There is the Christian shaming of those who celebrate Halloween or various Christian holidays that others deem “pagan”.
Or how about all those anti-black Friday shopper people who made those who shop on Black Friday feel inferior becaus shopping on Black Friday is somehow materialistic.
But isn’t materialism a state of the heart..and not a day of the month?
Perhaps what we haven’t stopped to consider is the families on a super-tight budget who decided to take advantage of the good deals so their kids could have Christmas this year.
That’s not materialistic, it’s frugal. An admirable trait to have!
Now that we’ve entered December, there will be the anti-elf on the shelf people who will make you feel bad if you’re okay with that.
I am not crazy about Elf on the Shelf for my own personal reasons.
And that is exactly what it should be.
Unless you can give me a chapter and verse about Halloween, a certain toy, or a day when we should not go shopping, the conviction for or against these is personal.
And you know what?
And I don’t even mind if you share yours with me as long as you give me the opportunity to keep mine without feeling like mine is inferior to yours.
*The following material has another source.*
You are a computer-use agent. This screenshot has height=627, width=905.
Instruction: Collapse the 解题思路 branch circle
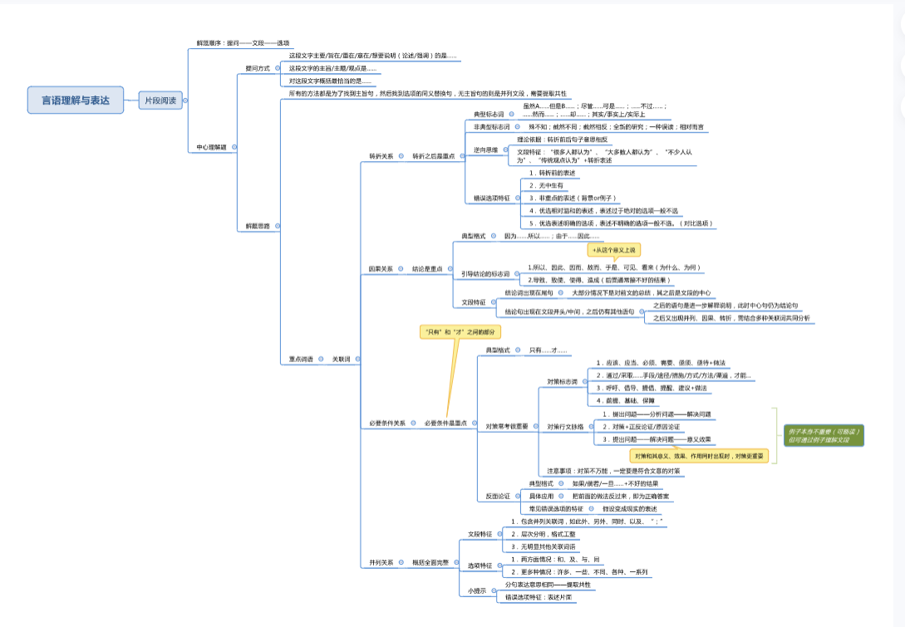click(x=277, y=226)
The danger we often face is this:
The foundation for our personal convictions is a strong belief about something. Because we feel so strongly about that thing, we wish to tell others about our belief and somehow win them over to our way of thinking.
This is not inherently wrong. It is natural for us to want to share our strong beliefs on certain matters, especially as communicators.
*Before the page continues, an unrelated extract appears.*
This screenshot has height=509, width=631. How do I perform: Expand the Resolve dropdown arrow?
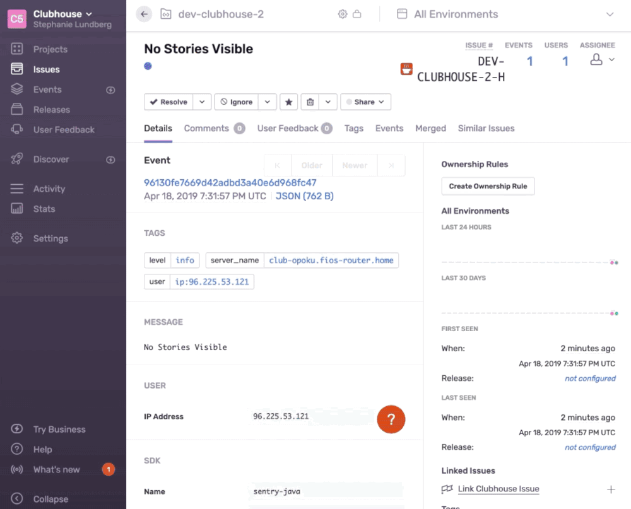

To ask people with personal convictions to keep their opinions to themselves is unfair because it robs the one with convictions of the same freedom we are being robbed of when we feel we’re not allowed to have a differing conviction!
Somehow we have to bring the two camps together:
The one with the strong personal conviction
and the one with the opposing conviction.
I believe that in Jesus Christ there is room for both.
I believe that Paul addressed this when he said, “Whoever regards one day as special does so to the Lord. Whoever eats meat does so to the Lord, for they give thanks to God; and whoever abstains does so to the Lord and gives thanks to God.” Romans 14:6
There is room for us all to have personal convictions, and mutual respect at the same time.
I urge you this holiday season to do the following:
If someone wishes you “Happy Holidays” instead of Merry Christmas, genuinely look them in the eyes and wish them whatever greeting you choose to use. But don’t use it as a weapon, use it as a bridge!
If you choose not to celebrate Christmas, graciously embrace those who do without making them feel like they are compromising their faith by doing so. Build a bridge!
If a mom takes pictures of a naughty elf about her house doing silly things, please don’t make her feel like she’s inferior because your family has chosen not to do Elf on the Shelf. If you do Melk or another fun Christmas activity with your kids, rock it! Take pictures and show us! There’s room for us all! Let’s build a bridge!
If a woman got a good deal on Black Friday – whether online or she braved the busy stores – congratulate her! Build a bridge!
Let’s purpose this year to stop the mom, parent, Christian shaming and build bridges by accepting each others personal convictions with the grace and love of Jesus Christ!!